Guère pressé de répondre de ses coups de ciseaux intempestifs, Facebook s’est lancé en 2011 dans une sorte de guérilla judiciaire, multipliant les recours contre l’instituteur, avec à chaque fois un argument massue : domiciliée en Californie, la société ne peut, d’après elle, être jugée qu’aux États-Unis. Un raisonnement cassé à deux reprises depuis par la justice française. En mars 2015, le tribunal de grande instance de Paris qualifiait d’« abusive » la clause exclusive de compétence, signée par chaque utilisateur de Facebook, qui désigne un tribunal californien comme seul habilité à trancher les litiges. Une logique confirmée en février 2016 par la cour d’appel de Paris. « Le juge a dit alors que les usagers de Facebook étaient des consommateurs comme les autres et qu’à ce titre ils devaient être protégés par la loi française », explique Me Stéphane Cottineau, l’avocat du plaignant.

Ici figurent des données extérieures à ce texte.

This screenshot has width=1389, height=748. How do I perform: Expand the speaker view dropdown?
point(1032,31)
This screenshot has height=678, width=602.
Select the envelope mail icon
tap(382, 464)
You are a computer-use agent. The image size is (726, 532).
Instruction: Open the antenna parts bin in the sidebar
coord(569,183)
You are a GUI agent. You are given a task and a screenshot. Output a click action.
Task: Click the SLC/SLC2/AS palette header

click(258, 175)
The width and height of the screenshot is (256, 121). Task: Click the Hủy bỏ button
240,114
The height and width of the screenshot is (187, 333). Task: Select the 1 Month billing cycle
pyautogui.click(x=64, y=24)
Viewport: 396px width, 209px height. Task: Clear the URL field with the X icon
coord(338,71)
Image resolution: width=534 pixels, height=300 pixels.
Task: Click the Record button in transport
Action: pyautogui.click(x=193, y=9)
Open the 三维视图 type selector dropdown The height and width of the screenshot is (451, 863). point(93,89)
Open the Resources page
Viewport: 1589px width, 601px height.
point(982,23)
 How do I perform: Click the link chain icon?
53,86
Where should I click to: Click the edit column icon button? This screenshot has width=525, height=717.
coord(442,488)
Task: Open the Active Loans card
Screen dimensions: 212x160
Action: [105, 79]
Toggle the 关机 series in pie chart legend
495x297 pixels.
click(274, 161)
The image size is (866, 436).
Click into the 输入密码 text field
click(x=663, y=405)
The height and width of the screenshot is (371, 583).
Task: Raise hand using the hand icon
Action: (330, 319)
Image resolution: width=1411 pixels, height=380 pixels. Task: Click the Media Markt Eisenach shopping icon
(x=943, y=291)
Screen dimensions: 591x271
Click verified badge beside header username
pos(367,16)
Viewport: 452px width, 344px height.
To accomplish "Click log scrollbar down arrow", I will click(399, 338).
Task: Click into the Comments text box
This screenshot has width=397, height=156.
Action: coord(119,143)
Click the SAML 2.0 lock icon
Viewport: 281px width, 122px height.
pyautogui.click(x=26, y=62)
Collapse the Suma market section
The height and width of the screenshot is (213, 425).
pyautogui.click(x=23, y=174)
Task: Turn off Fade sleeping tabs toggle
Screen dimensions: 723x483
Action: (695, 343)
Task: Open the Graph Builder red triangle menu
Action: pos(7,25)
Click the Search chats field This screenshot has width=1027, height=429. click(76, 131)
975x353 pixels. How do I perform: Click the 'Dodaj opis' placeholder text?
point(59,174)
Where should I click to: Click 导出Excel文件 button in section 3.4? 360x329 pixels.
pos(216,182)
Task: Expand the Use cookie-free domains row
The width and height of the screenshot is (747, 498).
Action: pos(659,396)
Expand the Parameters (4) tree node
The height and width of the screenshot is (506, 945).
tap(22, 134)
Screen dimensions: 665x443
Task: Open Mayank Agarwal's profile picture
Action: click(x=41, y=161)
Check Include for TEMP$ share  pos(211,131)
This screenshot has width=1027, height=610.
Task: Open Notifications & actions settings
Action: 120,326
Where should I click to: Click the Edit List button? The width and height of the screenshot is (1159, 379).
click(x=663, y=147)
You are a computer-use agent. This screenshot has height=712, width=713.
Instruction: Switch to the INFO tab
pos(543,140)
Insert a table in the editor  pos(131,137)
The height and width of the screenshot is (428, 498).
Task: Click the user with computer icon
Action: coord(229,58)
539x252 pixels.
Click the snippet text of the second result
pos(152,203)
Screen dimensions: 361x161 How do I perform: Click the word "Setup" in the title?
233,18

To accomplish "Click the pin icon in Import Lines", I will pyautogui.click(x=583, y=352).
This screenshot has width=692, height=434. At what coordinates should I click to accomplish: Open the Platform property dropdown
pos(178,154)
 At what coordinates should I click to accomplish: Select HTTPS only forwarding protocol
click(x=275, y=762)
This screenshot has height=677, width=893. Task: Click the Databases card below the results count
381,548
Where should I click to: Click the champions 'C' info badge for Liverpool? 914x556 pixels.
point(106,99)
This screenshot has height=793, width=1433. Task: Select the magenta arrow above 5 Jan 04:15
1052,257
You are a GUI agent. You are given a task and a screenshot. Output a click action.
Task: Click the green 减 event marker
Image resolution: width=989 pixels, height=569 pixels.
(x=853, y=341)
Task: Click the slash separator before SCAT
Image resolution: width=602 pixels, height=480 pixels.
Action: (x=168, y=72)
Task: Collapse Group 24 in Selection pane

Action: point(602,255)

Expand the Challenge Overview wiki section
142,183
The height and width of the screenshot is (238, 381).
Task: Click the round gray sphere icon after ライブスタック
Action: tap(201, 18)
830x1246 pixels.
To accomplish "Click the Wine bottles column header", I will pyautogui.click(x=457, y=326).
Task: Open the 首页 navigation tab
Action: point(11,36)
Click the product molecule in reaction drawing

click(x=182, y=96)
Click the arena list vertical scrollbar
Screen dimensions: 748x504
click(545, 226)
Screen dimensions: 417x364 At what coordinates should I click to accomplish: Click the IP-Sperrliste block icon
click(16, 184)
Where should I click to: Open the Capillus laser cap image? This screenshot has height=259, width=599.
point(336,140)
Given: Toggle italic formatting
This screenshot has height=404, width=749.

Ce dernier espère que l’audience de ce jeudi permettra enfin de « parler du fond ». « Je n’en fais pas un combat cocardier, mais il s’agit quand même de savoir si Facebook peut nous imposer sa vision de la liberté d’expression. Sur ce réseau, tenir des propos racistes ou homophobes est souvent moins risqué que de montrer un bout de sein… Facebook, c’est Tartuffe ! » persifle Me Cottineau, qui appelle l’entreprise américaine à « ne pas confondre art et pornographie ». Peint en 1866, l’Origine du monde avait été commandé à l’artiste par un diplomate turc, Khalil Bey, pour garnir sa collection de tableaux érotiques. « Grâce à la grande virtuosité de Courbet, au raffinement d’une gamme colorée ambrée », cette œuvre « échappe au statut d’image pornographique », assure le musée d’Orsay, où elle est exposée depuis 1995.